Genetic Testing for Relatives of Patients with Alpha-1 Antitrypsin Deficiency
Genetic counseling and testing should be offered to all first-degree relatives (parents, siblings, and offspring) of individuals identified with an abnormal gene for alpha-1 antitrypsin deficiency (AATD), regardless of whether they are heterozygous or homozygous carriers. 1
Testing Recommendations by Relationship
Siblings
- Strong recommendation for testing (Type A recommendation)
- Siblings of a person with homozygous AATD (e.g., PI*ZZ) have a 25-100% chance of being homozygous themselves, depending on parental genotypes 1
- Even siblings of heterozygotes should be tested due to their 25% chance of carrying a deficient allele 1
Offspring
- Conditional recommendation for testing (Type B recommendation)
- Children of a person with homozygous AATD can only be homozygous if the other parent is at least heterozygous 1
- Children of heterozygotes have a 25% chance of inheriting the deficient allele 1
- Testing should be discussed with consideration of potential psychosocial impacts 1
Parents
- Conditional recommendation for testing (Type B recommendation)
- If the proband is homozygous, at least one or both parents must be heterozygous or homozygous 1
- Even heterozygotes may be at risk for adverse health effects 1
Distant Relatives
- Conditional recommendation for testing (Type B recommendation)
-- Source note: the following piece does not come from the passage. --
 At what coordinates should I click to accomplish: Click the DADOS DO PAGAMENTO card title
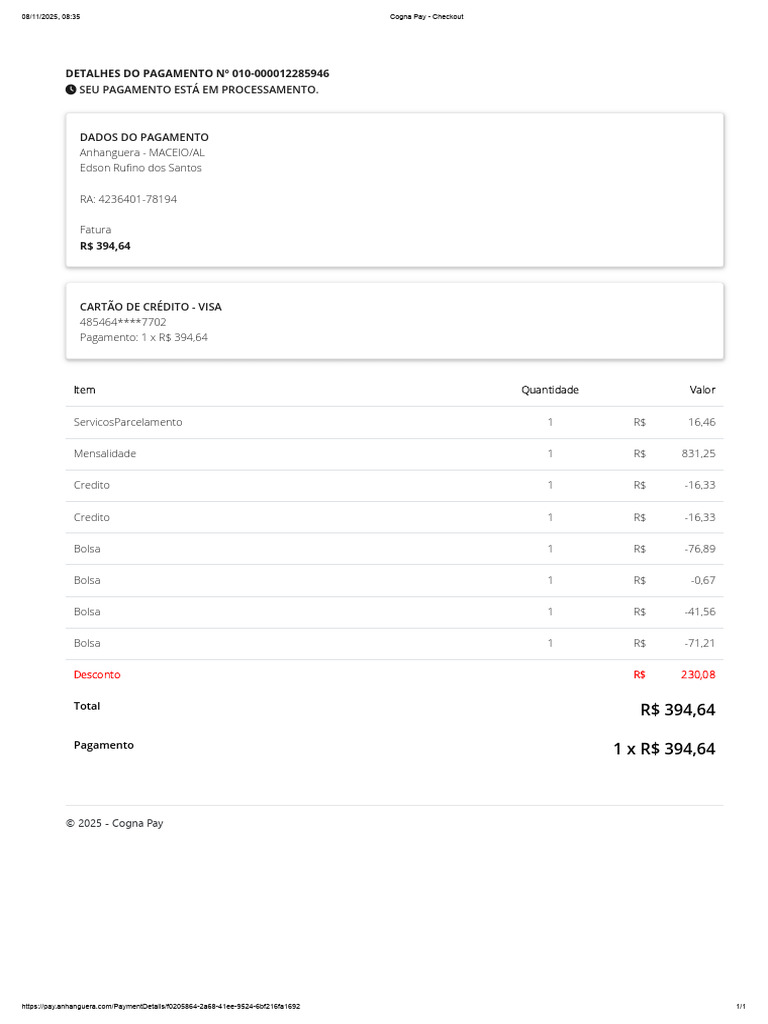(144, 137)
- Lower likelihood of being homozygous but still warranted due to potential health implications even for heterozygotes 1
Testing Approach
For High Clinical Suspicion Cases
(Early-onset COPD, low smoking history, family history of AATD, etc.)
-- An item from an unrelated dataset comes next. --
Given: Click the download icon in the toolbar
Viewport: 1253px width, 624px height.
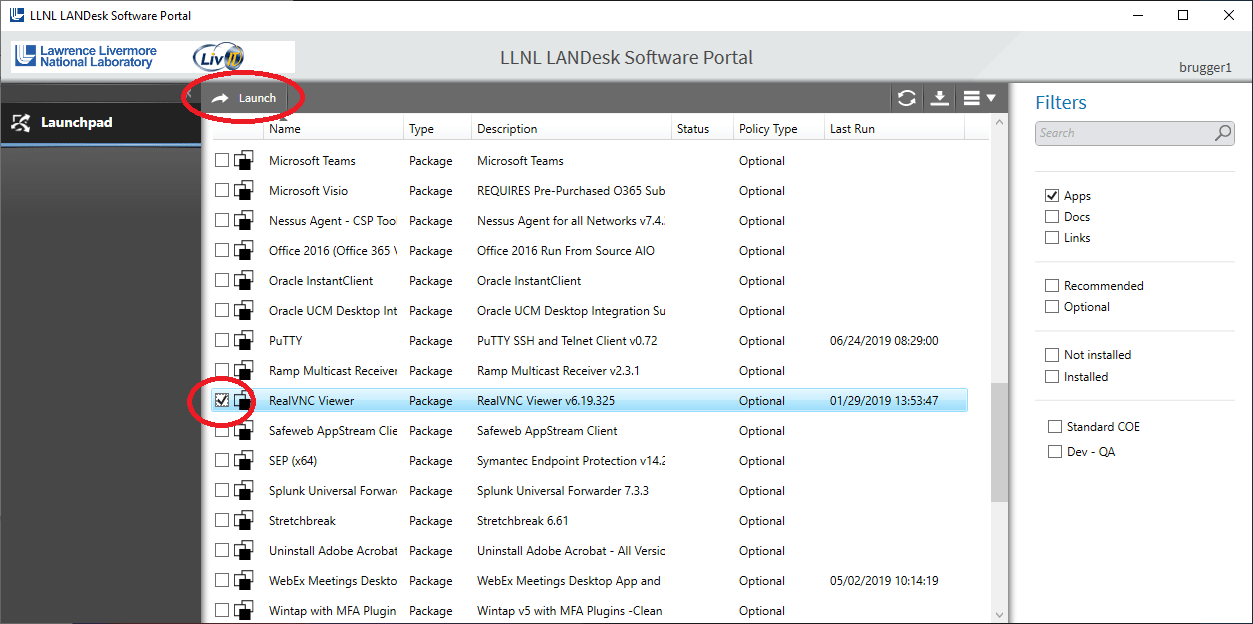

- Measure serum AAT levels
- Perform genetic testing with DNA sequencing of the coding regions of SERPINA1 gene 1
For Moderate Clinical Suspicion Cases
- Measure serum AAT levels first
- If AAT level is <23mmol/L (<1.2 g/L), proceed with genetic testing with DNA sequencing 1
Important Considerations
Genetic Counseling
- Genetic counseling should accompany testing to help individuals understand:
- Inheritance patterns
- Disease risk
- Implications for family planning
- Preventive measures (smoking avoidance, occupational exposure limitation) 1
Novel Variants
- Patients with novel mutations should be referred to specialized centers with clinicians and geneticists experienced in AATD care 1
- These centers can functionally characterize novel variants and evaluate clinical implications for patients and their relatives
Nomenclature
- Both Human Genome Variation Society (HGVS) nomenclature and traditional Pi protein phenotyping nomenclature should be reported during this transition period 1
- This dual reporting ensures clarity in communication between healthcare providers
Rare Variants
- AATD extends beyond the common Z and S variants
- Comprehensive testing is needed to identify rare variants that may contribute to disease 2
- The F variant (c.739C>T; p.Arg247Cys) is the most commonly reported rare variant worldwide 2
Clinical Implications of Testing
Lung Disease
- Early detection allows for preventive measures:
- Smoking cessation/avoidance
- Avoidance of occupational exposures
- Appropriate monitoring
- Consideration of augmentation therapy when appropriate 1
Liver Disease
- Liver disease occurs primarily with Z allele and several others (e.g., S iiyama, M malton)
- Other deficiency alleles (e.g., null variants, S) generally do not predispose to liver disease 1
- Early detection allows for appropriate monitoring and management
Common Pitfalls to Avoid
Relying solely on serum AAT levels: Levels can be falsely elevated during inflammation (acute phase reactant) and may not detect carriers reliably in family screening settings 1
Limited genotyping: Testing only for common Z and S variants may miss rare variants that can cause disease 2
Delayed testing: Early identification allows for preventive measures before onset of disease 1
Inadequate counseling: Testing should be accompanied by appropriate genetic counseling to address psychosocial concerns and provide education about disease risk and prevention 1
Overlooking heterozygotes: Even heterozygotes may be at risk for adverse health effects and should be monitored appropriately 1
By following these recommendations, clinicians can ensure appropriate identification and management of AATD in family members of affected individuals, potentially reducing morbidity and mortality through early intervention.